OPINIÓN, MARCELO P. RIVERA.- En vista de los nuevos precios que se vienen para el Metro de Santo Domingo a modo de pasaje combinado con el servicio del teleférico y la OMSA, quisiera hablar de algo derivado del transporte público y que es un exacto reflejo de la costumbre dominicana a ser maltratado pasivamente.

Naturalmente, hablo de los carros de concho y las guaguas (con todas sus variantes). ¿Por qué digo esto? Porque más de una vez he observado y cuestionado cómo es que soportamos tales niveles de abuso hacia nuestras personas, ¿realmente nos han convencido de que un servicio de calidad ha de ser caro? Porque quienes solemos quejarnos de esto siempre recibimos respuestas vagas como «al que no quiera ir incómodo, que se compre un carro o vaya en taxi».

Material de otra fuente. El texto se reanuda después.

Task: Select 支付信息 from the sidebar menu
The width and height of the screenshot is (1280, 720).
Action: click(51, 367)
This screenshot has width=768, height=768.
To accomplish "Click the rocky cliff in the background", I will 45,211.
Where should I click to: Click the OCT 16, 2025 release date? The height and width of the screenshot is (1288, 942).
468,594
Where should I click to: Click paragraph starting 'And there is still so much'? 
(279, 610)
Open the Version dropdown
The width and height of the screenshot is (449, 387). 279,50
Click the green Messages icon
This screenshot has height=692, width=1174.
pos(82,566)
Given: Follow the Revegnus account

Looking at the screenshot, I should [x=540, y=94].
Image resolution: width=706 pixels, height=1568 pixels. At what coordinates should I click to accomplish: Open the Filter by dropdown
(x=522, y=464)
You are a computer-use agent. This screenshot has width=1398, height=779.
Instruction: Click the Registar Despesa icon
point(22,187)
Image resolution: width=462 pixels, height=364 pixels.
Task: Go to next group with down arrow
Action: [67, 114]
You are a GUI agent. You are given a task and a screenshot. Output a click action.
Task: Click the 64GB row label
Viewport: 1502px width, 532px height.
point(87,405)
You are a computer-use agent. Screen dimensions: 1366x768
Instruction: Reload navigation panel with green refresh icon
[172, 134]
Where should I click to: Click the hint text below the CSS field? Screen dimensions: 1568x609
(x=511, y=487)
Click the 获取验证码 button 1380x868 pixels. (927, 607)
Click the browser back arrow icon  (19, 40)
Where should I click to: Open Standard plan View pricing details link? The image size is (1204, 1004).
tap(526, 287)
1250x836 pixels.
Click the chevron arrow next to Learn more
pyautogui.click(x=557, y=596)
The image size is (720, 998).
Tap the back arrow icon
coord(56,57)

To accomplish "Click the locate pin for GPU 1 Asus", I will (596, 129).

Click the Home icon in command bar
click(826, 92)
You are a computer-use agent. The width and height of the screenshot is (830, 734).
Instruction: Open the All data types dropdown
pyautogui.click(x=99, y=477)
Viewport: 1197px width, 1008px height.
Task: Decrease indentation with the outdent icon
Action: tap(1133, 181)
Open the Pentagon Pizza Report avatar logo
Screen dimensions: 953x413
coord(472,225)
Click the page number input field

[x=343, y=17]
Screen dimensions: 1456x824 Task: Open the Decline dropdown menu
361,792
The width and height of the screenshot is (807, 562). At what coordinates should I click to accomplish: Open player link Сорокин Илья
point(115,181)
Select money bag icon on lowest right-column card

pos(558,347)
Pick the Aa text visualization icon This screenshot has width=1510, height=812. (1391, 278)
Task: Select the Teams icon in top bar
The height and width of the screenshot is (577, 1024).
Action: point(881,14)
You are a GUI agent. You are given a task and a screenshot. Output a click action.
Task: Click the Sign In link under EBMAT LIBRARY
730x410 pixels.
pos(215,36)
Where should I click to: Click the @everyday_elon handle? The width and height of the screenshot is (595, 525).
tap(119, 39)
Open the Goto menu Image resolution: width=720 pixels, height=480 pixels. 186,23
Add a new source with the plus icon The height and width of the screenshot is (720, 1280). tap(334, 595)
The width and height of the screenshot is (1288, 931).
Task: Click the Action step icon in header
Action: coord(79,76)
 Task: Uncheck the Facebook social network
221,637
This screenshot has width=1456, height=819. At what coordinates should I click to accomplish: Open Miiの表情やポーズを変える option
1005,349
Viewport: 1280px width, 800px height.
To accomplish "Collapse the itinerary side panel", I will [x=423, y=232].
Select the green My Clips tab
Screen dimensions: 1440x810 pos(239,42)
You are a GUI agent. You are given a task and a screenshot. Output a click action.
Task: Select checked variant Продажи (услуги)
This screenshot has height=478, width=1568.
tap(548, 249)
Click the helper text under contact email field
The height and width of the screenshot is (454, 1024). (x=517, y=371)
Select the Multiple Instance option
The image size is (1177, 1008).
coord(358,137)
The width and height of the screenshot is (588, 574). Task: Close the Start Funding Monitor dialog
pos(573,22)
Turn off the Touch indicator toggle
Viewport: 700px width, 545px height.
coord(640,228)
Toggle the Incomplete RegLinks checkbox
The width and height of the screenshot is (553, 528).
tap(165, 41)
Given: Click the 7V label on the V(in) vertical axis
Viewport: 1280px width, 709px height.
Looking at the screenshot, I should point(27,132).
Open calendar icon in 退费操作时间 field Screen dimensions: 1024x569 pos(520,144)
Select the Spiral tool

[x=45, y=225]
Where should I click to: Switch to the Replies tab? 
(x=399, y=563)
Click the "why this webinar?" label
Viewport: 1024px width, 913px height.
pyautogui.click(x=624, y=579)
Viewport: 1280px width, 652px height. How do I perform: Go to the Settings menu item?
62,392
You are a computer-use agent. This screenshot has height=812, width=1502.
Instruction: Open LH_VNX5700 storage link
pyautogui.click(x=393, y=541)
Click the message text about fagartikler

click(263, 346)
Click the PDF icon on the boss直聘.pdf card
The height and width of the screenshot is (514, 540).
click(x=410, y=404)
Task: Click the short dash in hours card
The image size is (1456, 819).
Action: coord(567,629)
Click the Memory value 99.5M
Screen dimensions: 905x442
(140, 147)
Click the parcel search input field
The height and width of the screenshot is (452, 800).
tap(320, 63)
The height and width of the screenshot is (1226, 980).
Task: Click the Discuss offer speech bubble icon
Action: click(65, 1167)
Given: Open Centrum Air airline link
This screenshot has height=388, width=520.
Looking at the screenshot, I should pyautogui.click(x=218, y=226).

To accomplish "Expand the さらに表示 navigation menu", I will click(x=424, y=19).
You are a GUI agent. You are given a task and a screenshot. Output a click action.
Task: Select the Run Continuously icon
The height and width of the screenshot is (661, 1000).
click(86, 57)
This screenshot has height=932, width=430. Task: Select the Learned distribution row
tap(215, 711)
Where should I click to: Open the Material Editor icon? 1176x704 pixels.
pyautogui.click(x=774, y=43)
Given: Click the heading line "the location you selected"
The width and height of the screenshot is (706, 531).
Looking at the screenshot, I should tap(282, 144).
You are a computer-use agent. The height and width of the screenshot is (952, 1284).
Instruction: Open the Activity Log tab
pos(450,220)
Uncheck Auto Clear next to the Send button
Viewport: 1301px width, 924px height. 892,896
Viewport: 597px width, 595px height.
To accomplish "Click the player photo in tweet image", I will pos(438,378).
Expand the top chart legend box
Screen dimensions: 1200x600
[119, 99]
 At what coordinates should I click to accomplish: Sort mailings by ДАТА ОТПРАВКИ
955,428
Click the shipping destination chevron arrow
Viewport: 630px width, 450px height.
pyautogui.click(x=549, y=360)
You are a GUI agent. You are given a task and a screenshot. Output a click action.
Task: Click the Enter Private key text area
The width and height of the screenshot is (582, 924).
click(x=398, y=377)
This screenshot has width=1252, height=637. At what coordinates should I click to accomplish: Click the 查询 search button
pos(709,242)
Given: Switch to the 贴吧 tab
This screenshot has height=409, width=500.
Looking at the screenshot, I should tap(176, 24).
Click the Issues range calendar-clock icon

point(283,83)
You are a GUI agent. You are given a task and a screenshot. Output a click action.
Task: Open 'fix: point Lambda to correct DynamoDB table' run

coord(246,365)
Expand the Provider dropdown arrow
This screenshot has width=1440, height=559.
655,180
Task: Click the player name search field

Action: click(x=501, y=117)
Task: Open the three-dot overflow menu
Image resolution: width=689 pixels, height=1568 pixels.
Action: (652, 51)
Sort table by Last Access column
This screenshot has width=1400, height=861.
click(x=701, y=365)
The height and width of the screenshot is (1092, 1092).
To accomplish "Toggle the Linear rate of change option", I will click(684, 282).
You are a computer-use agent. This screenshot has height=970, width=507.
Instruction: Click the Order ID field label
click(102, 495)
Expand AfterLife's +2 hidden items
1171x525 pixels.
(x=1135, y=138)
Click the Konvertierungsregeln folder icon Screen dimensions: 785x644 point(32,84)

Ahora, que no me he aclarado, ¿de qué maltratos hablo? Pues, como dominicano que eres, seguro ya tienes una idea; hoy, por 35 pesos (o más), nos montamos en carros públicos (o guaguas) en mal estado, sucios, que se apagan, cuyas puertas muchas veces no funcionan, que en ocasiones se apagan, malos olores y un largo etc. Encima de que tenemos que montarnos en carros en pésimo estado, se nos obliga al famoso sistema de cuatro detrás y dos delante, que además de incomodar y que los vehículos no están hechos para tal formato, muy probable debe tener efectos tanto físicos como psicológicos en los usuarios (sobre todo si se dan viajes prolongados y en que los pasajeros deban estar muy apretados y en posiciones dañinas y dolorosas).

Lo anterior ya es inaceptable, no lo duden, pero no es lo peor. ¿Qué es lo peor entonces? Lo peor es el trato al usuario. Aparentemente, no basta que el servicio sea espantoso y dañino, sino que como usuarios debemos soportar choferes malhumorados que tienen una actitud prepotente y que son rápidos para incojonarse y ponerse a discutir, que fácilmente hacen diligencias a medio trayecto (muchas veces se detienen y dan un «excúsenme, denme un minuto» cuando ya no hay opción). Aunque nos llamen pasajeros, su actitud demuestra claramente que no nos consideran como tal, ni consideran el servicio que dan como un trabajo, sino como un favor por 35 pesos (o más).

El fallo a todos estos horrores es que, como dominicanos, hemos aceptado esta forma de maltrato por costumbre. Queremos cosas mejores, pero no las exigimos, y al que las exige le decimos que se compre un carro, cuando si todos exigiéramos, lo más seguro es que no hubiera necesidad alguna de comprarse un carro.